Enter Charlie Blue McBrayer, the newest member of the Jones-Wynn Funeral Home family. Charlie Blue is one of those “it was just meant to be” stories. The McBrayer children had been dropping heavy hints about adding a "fur baby" to the family to parents Ellen and Scott McBrayer. Coincidentally, Ellen’s mom, Dana Jones Wynn, had been reading about grief therapy dogs, specifically Goldendoodles, a cross between Golden Retrievers and Poodles, that are perfectly disposed to the gentle, open characteristics that make therapy dogs so effective. Pieces of a disparate puzzle started to fall together.

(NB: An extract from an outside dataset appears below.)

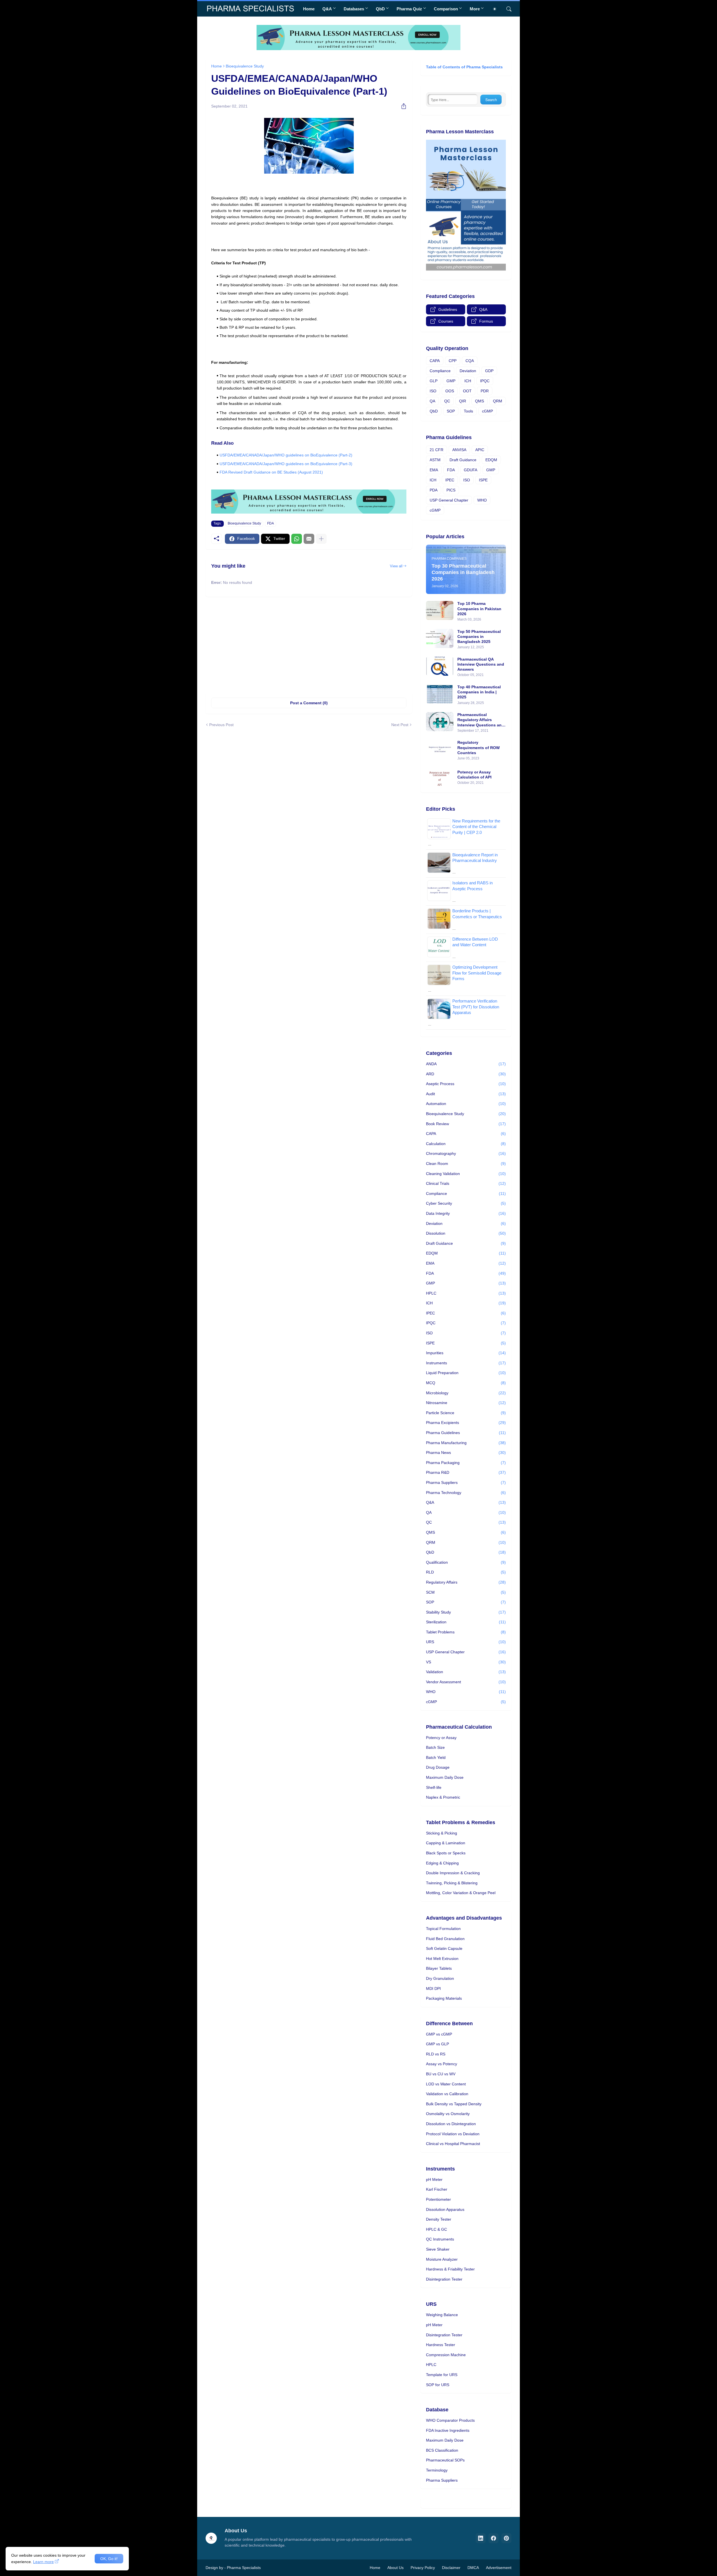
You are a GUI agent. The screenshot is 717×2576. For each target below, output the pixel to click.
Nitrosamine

“We learned that there was usually a very long wait to get these particular puppies,” shared Ellen, “but suddenly it was as if our prayers were answered. In November, Charlie Blue, a more rare “parti” colored (white with black patches) Goldendoodle, became available and in December we surprised the kids with our new puppy! One of Charlie’s canine family members was already working as a grief therapy dog, so our confidence was boosted that she was meant for us.”
The Jones-Wynn family knows that Charlie Blue will first have to attend lengthy obedience and therapy training schools before becoming a grief therapy dog, but they are already making her part of the family. She has bonded closely with the McBrayer children and has already been enjoying some quiet nap time in the offices of the funeral home.
Once trained, a grief therapy dog can be requested by a family to attend visitation and/or services. According to the National Funeral Directors Association, they are especially good with children, often quietly approaching a child while off-leash and simply leaning against them. The first response from a child is sometimes tearful, but transitions to stroking and petting the dog, taking the child’s mind off the heavy feelings that they bear. Grief therapy dogs have been seen at graveside services sitting with their head in the lap of a grieving loved one, somehow providing immeasurable support at a difficult time. Often, those who don’t consider themselves “dog people,” find themselves being, at least temporarily, won over by the instant support that a dog shows a stranger.in a time of need.
Perhaps the late comedienne, Gilda Radner, summed it up best: “I think dogs are the most amazing creatures; they give unconditional love. For me, they are the role model for being alive.”